La modificación a la NOM-051, especificaciones generales de etiquetado para alimentos y bebidas no alcohólicas preenvasados-información comercial y sanitaria, publicada el 27 de marzo del presente año, concretamente el sistema de etiquetado frontal en los productos envasados que “sobrepasen” los estándares arbitrariamente permitidos en nutrimentos críticos (contenido calórico, azucares, grasas, sodio), pone en riesgo no solo el sistema de propiedad intelectual en México, sino que carece de todo sustento científico y técnico especialmente en lo relacionado con la imposición de sellos y leyendas precautorias. Pues si lo que buscaba la autoridad con la modificación a una norma ya existente y mucho más coherente, era acabar y reducir el sobrepeso, la obesidad y las enfermedades crónicas no transmisibles que tienen un origen multifactorial no fue la medida mejor planeada.

En cuanto al sobrepeso la Suprema Corte de Justicia de la Nación en 2018, reconoció el problema grave de nuestro país.

“… si bien México ocupa los primeros puestos a nivel mundial en sobrepeso y obesidad, no obedece al contenido del etiquetado frontal nutrimental, sino a diversos factores que tienen su origen en el seno familiar; sus costumbres, sus hábitos; sus pasatiempos; de forma tal que la manera de combatir esos problemas corresponde no solo al Estado, sino a todos sus habitantes.

“Se explica, debe tomarse en consideración que existen factores endógenos, como son las razones metabólicas, genéticas, endócrinas o psicológicas; y, factores exógenos como pueden ser el sedentarismo, la falta de educación nutricional, el concepto de belleza; los efectos secundarios de medicamentos; las condiciones ambientales; la conducta social; mayor ingesta de alcohol o el ambiente laboral; y todos esos factores, contribuyen al sobrepeso y a la obesidad.

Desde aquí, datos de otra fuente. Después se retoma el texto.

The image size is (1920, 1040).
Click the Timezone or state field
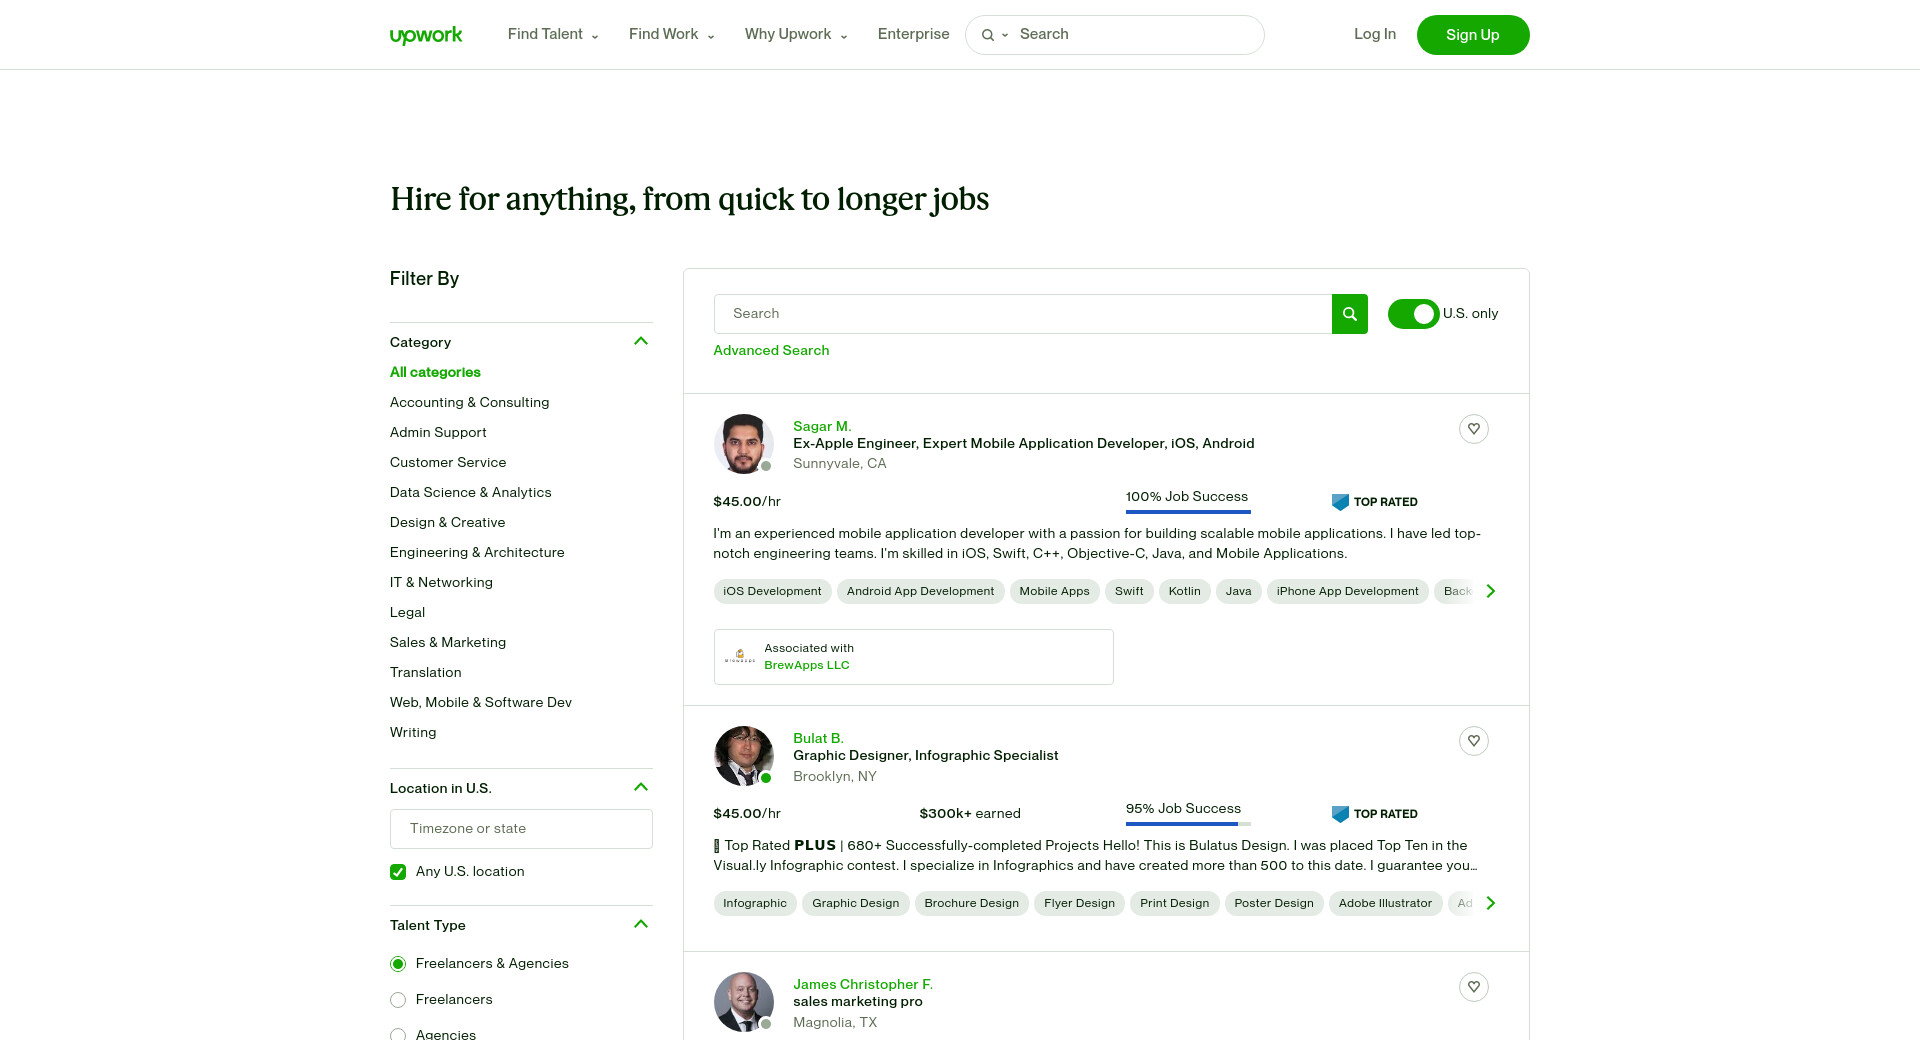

“Biológicamente se puede ser propenso si se proviene de una familia con obesidad si se tiene un alto peso al nacer, pero también al elegir los menús que comprenden la dieta diaria y el no hacer ejercicio desempeñan un papel muy importante en la aparición de la enfermedad en determinados individuos.

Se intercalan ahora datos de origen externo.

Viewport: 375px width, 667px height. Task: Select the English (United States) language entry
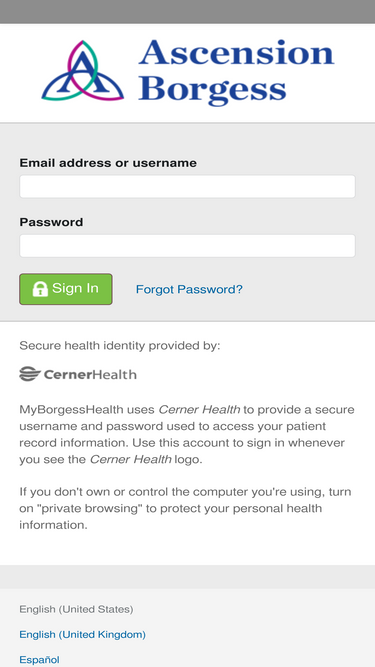pyautogui.click(x=76, y=609)
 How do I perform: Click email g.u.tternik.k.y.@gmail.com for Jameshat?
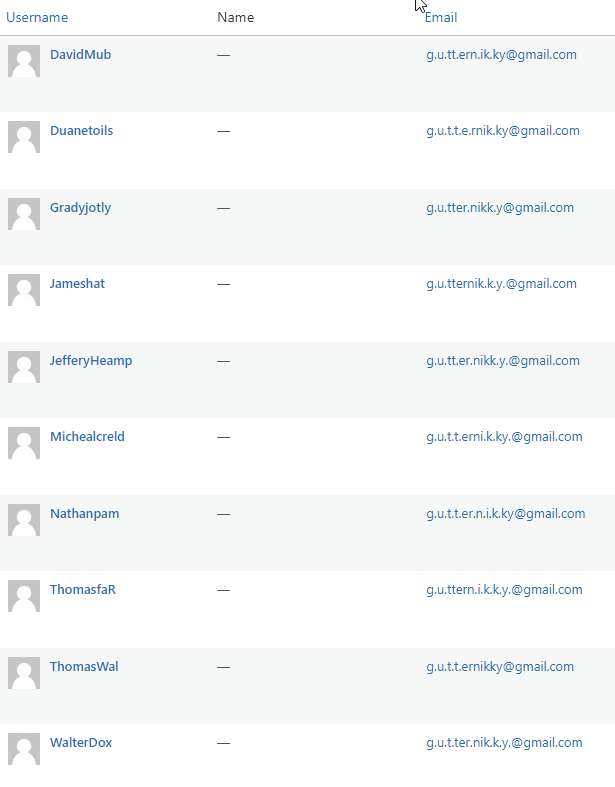[x=501, y=284]
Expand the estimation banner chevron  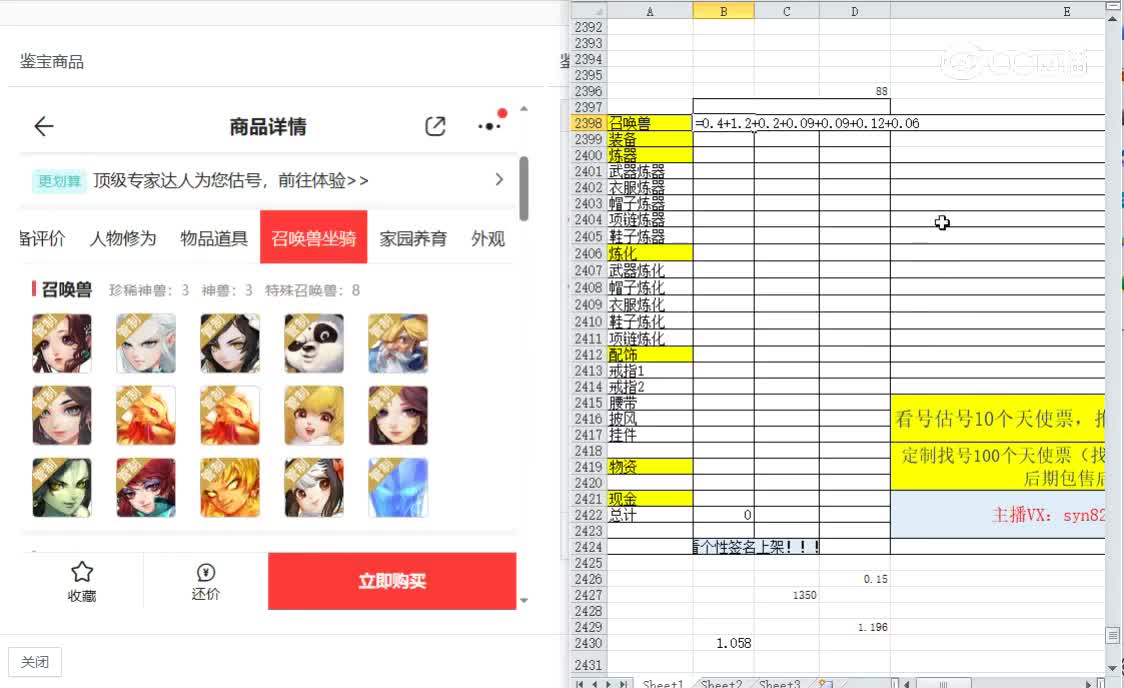[498, 180]
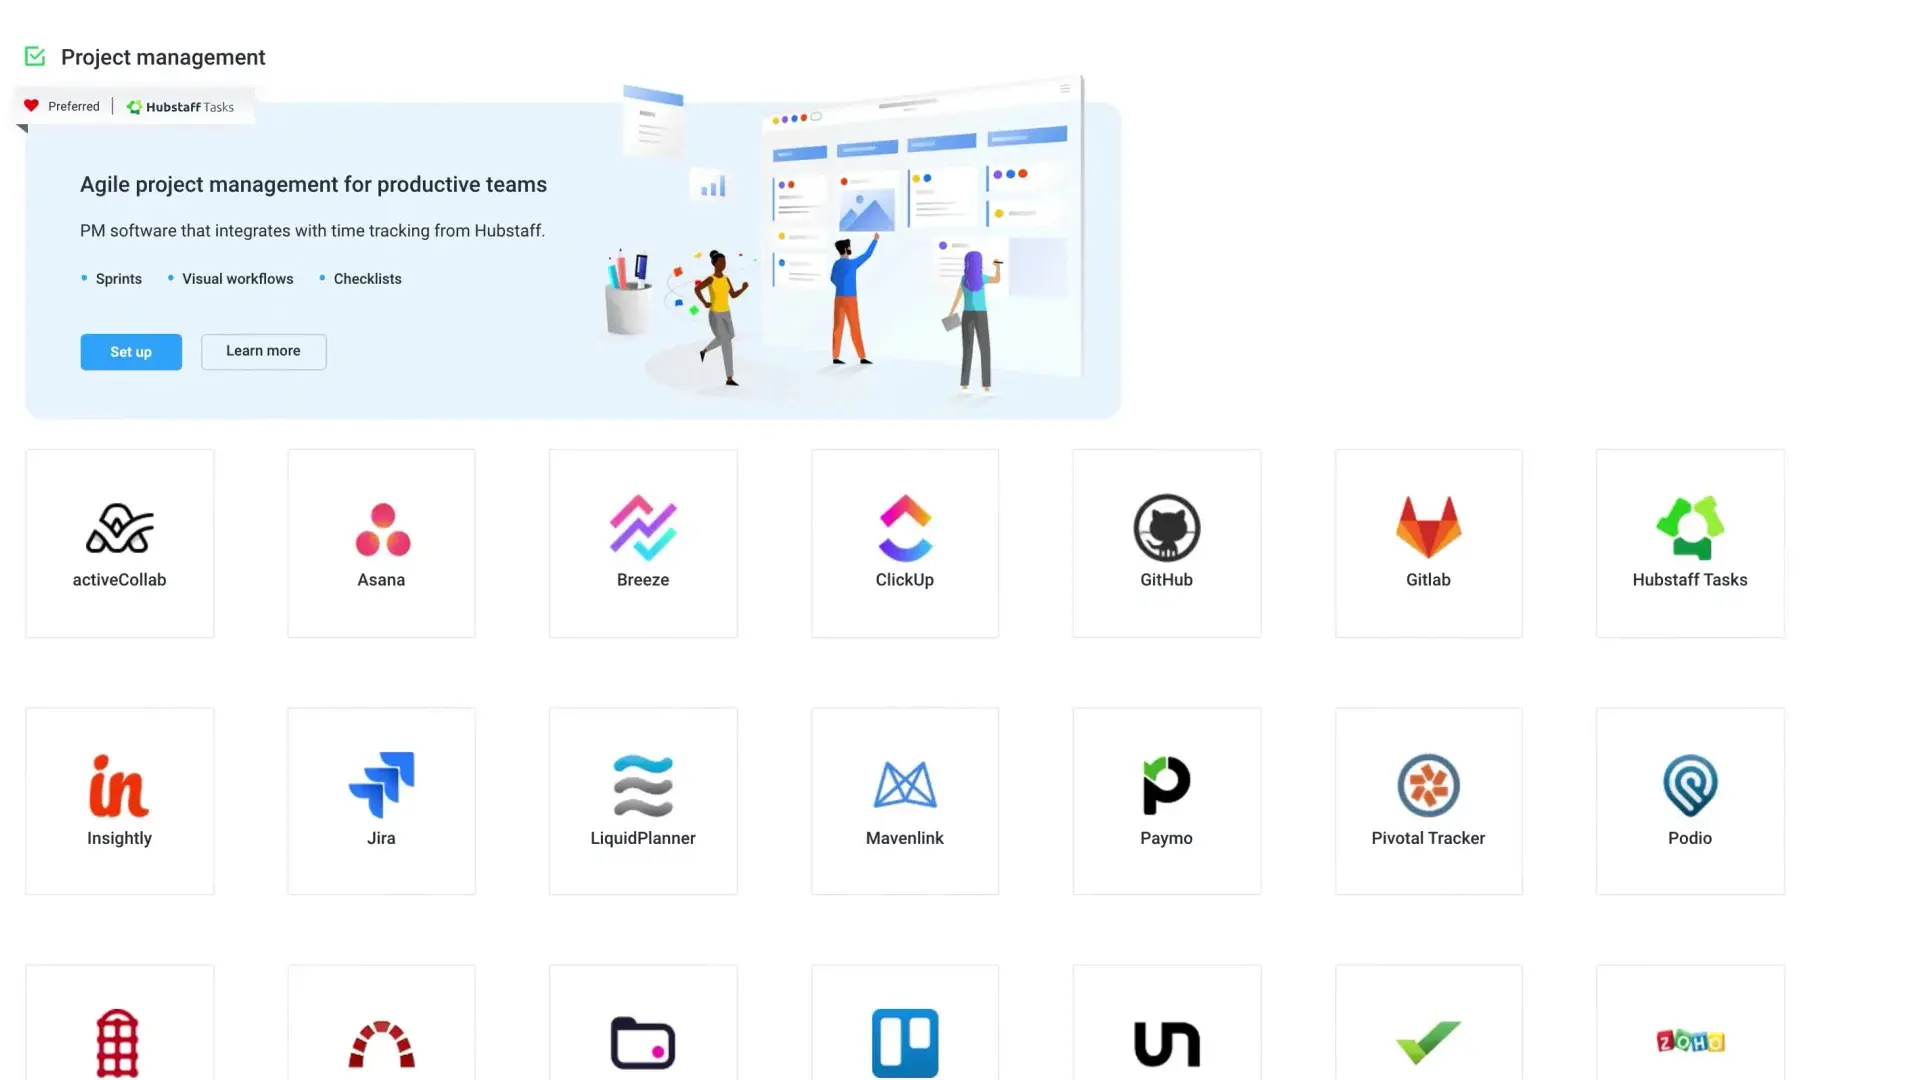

“Por supuesto que un ingreso calórico, la ingesta de grasa saturada o la de carbohidratos, conlleva a la ganancia de grasa; empero, la poca o nula actividad física, dormir más horas de las debidas al día, o un excesivo reposo, provocan un gasto mínimo de calorías que termina incrementando el peso corporal.”

“…no hay un modelo de etiquetado que indefectiblemente evidencie ser el idóneo.”

“…informar en el etiquetado los azúcares añadidos no terminará con el sobrepeso y la obesidad, ya que como previamente se explicó, se trata de enfermedades que obedecen a múltiples factores, pero finalmente, como se indicó, sean azucares extrínsecos o intrínsecos, un alto consumo de ambas sin actividad física o una dieta no balanceada, no evitará la acumulación de grasa corporal…”

La realidad es que el perfil nutrimental establecido por la autoridad en la modificación a la norma, carece de sustento científico y técnico suficiente, apartándose del modelo de perfiles nutrimentales recomendados por la Organización Mundial de la Salud (OMS) y la Organización Panamericana de la Salud (OPS), una más de las arbitrariedades de la 4T pues a la fecha El Programa Sectorial de Salud 2019-2024 no ha sido publicado en el Diario Oficial de la Federación.

Esperemos que sean muchos los que se unan a las acciones de inconstitucionalidad de esta modificación normativa que viola el principio de igual de trato a productos envasados vs no envasados, granel, y los cuales pueden perfectamente concurrir en un mismo punto de venta, viola el derecho a consumidores a estar debidamente informados porque este etiquetado no dice la verdad, la libertad de comercio, derechos adquiridos en materia de propiedad intelectual y muchos otros más.